Pixel coordinate grounding data:
^^^^^^^^

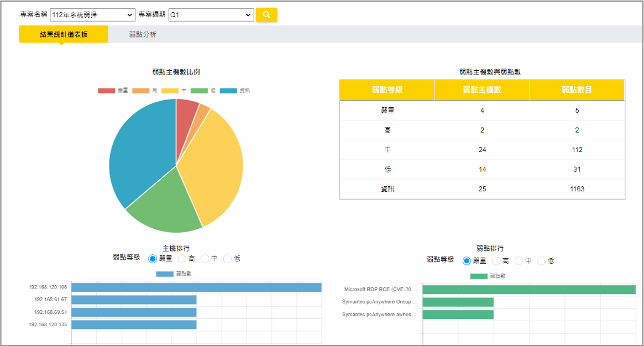Select the 結果統計儀表板 tab
The image size is (644, 346).
[64, 34]
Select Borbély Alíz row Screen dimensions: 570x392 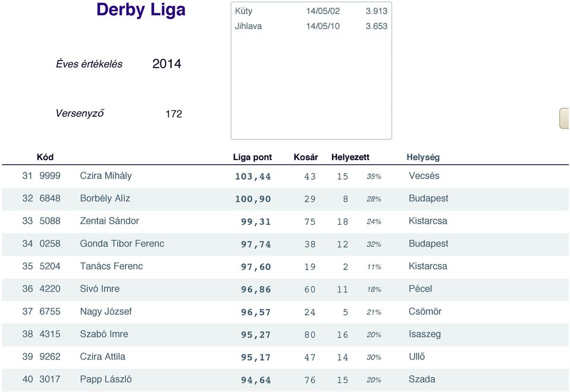[285, 199]
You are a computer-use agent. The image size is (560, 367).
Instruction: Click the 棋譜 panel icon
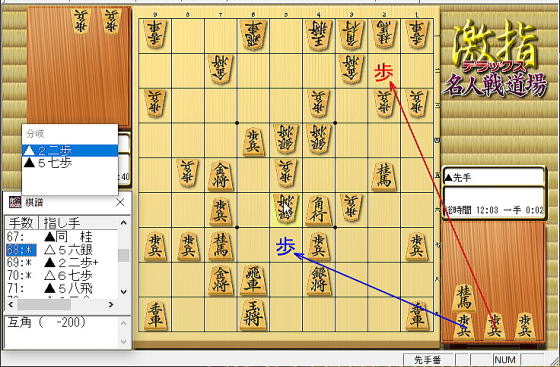point(15,202)
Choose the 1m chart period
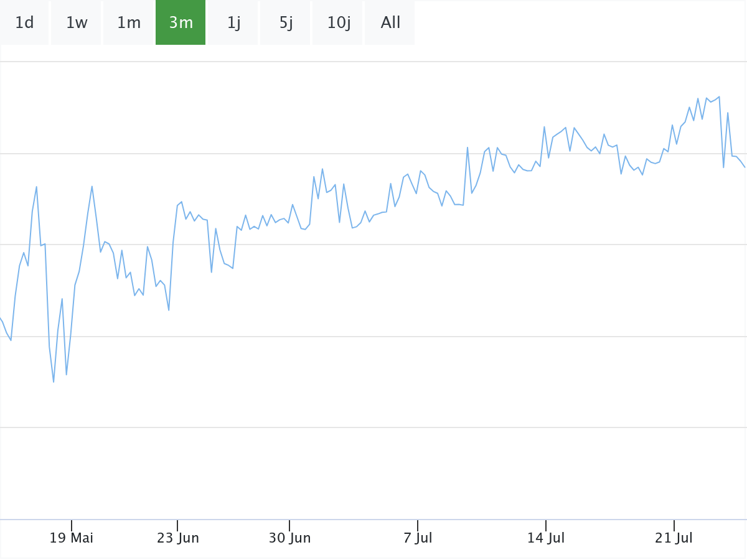747x560 pixels. (x=129, y=23)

^^^^^^^^

**PROBLEM DESCRIPTION**: Starting with the line that contains "Instruction: Click the 棋譜 panel icon" and ending with the last line of the data above, transcribe exactly those lines and no others, without pictures.

**OUTPUT BELOW**:
Instruction: Click the 棋譜 panel icon
point(15,202)
Choose the 1m chart period
747x560 pixels. (x=129, y=23)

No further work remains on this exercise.